Abstract

Objective. To determine the feasibility of docetaxel–cisplatin combination therapy compared with docetaxel–carboplatin combination therapy as first-line chemotherapy for patients with ovarian cancer. Methods. Fifty patients with International Federation of Gynecology and Obstetrics stage Ic–IV ovarian cancer who underwent primary surgery were randomly assigned to receive treatment with docetaxel–cisplatin ( n = 23) or docetaxel–carboplatin ( n = 27). Docetaxel 70 mg/m 2 and cisplatin 60 mg/m 2 or carboplatin to an area under the curve of 5 were administered consecutively on Day 1 of a 3-week cycle, for 3 cycles in patients with stage Ic–II cancer and for over 5 cycles in patients with stage III–IV cancer.
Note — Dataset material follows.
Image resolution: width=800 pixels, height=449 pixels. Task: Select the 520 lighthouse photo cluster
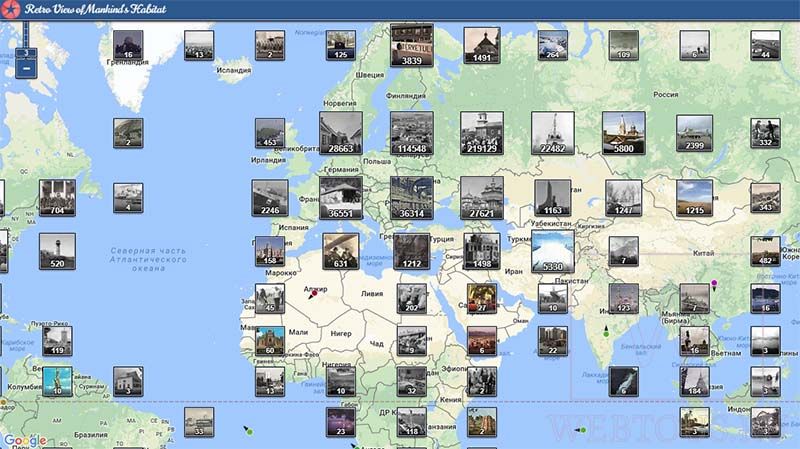[x=57, y=251]
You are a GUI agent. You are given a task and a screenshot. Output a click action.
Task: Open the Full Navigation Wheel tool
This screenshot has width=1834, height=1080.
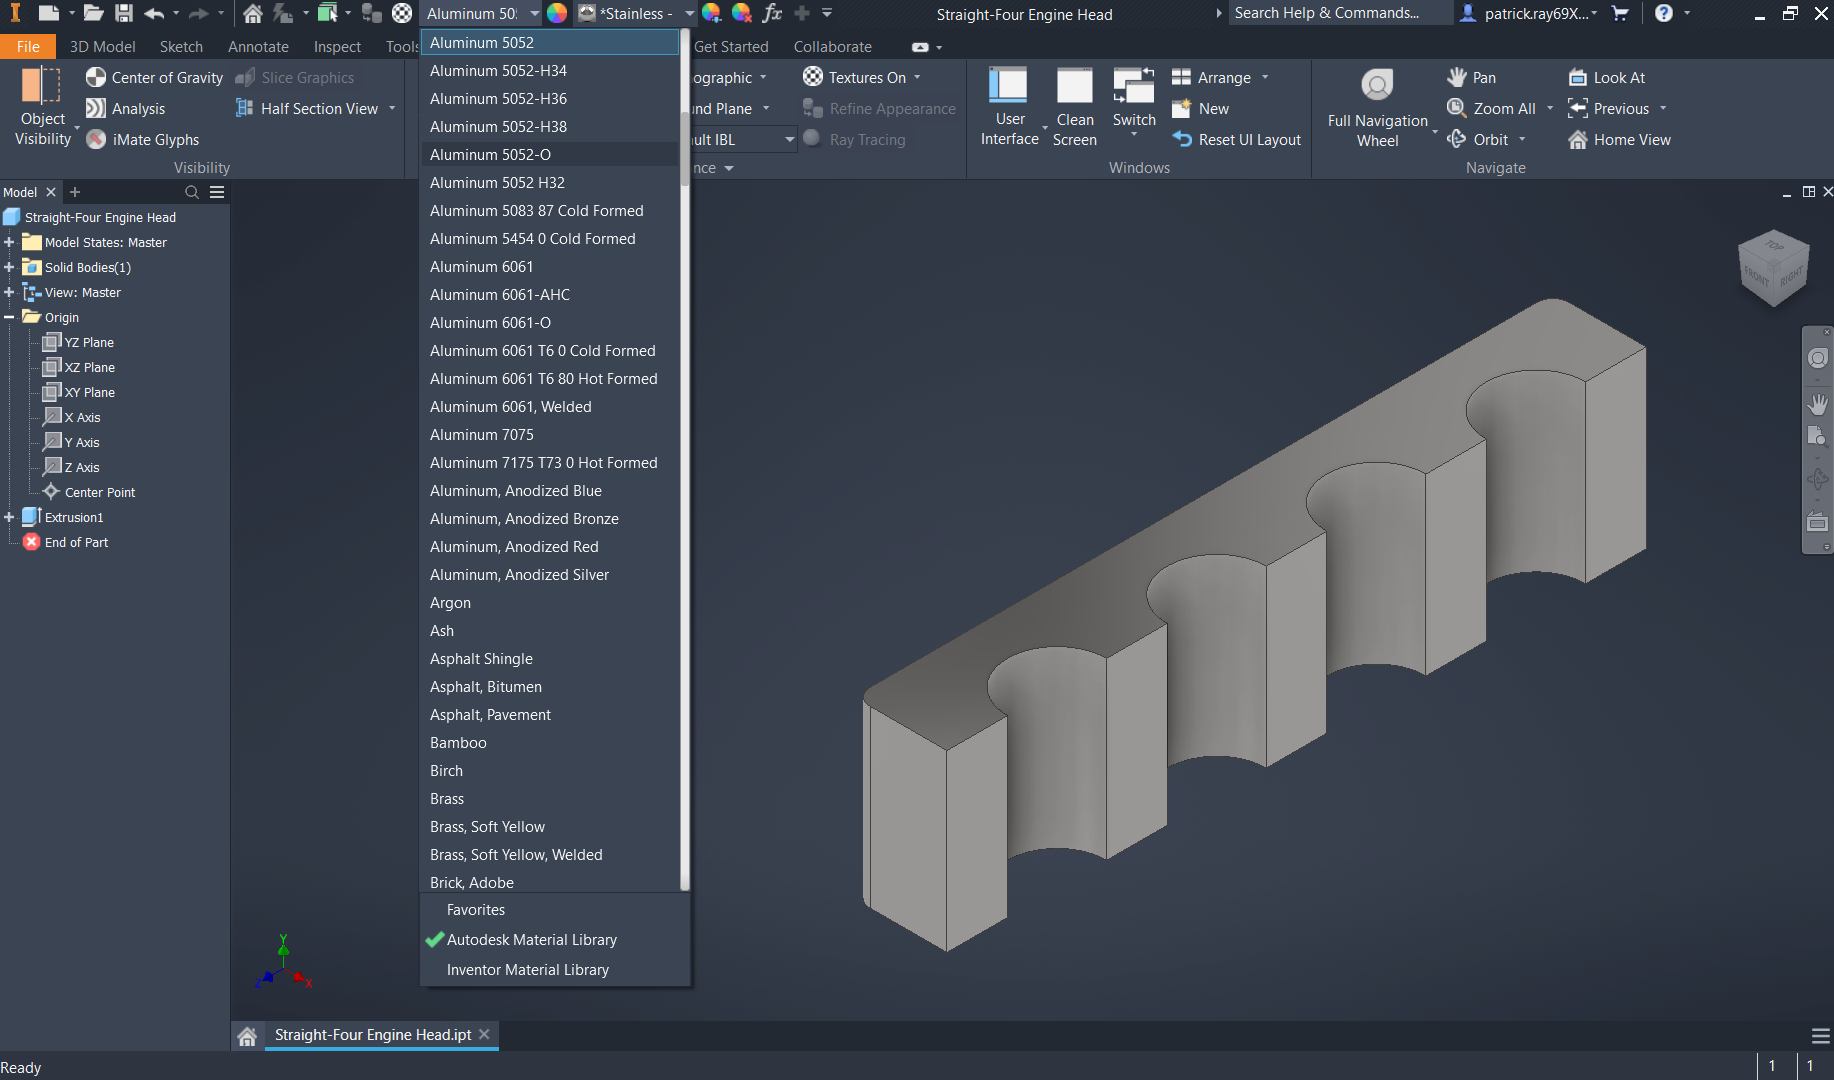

Patients were evaluated for treatment-related toxicity in each cycle using the National Cancer Institute Common Toxicity Criteria version 2.0. Results. Five patients (2 in the docetaxel–cisplatin arm and 3 in the docetaxel–carboplatin arm) discontinued the treatment at the end of the second course of chemotherapy because of apparent disease progression; however, no patients came off the protocol therapy because of treatment-related toxicity. Overall, 103 cycles of docetaxel–cisplatin treatment and 130 cycles of docetaxel–carboplatin treatment were delivered. The major toxicity was neutropenia in both regimens. The total incidence of grades 3 and 4 neutropenia was 83% (19/23) in the docetaxel–cisplatin arm and 96% (26/27) in the docetaxel–carboplatin arm. The incidence of grade 4 neutropenia was significantly lower in the docetaxel–cisplatin arm [39% (9/23) versus 74% (20/27)]. Conclusion. Docetaxel–cisplatin combination therapy may be feasible as first-line chemotherapy for patients with ovarian cancer.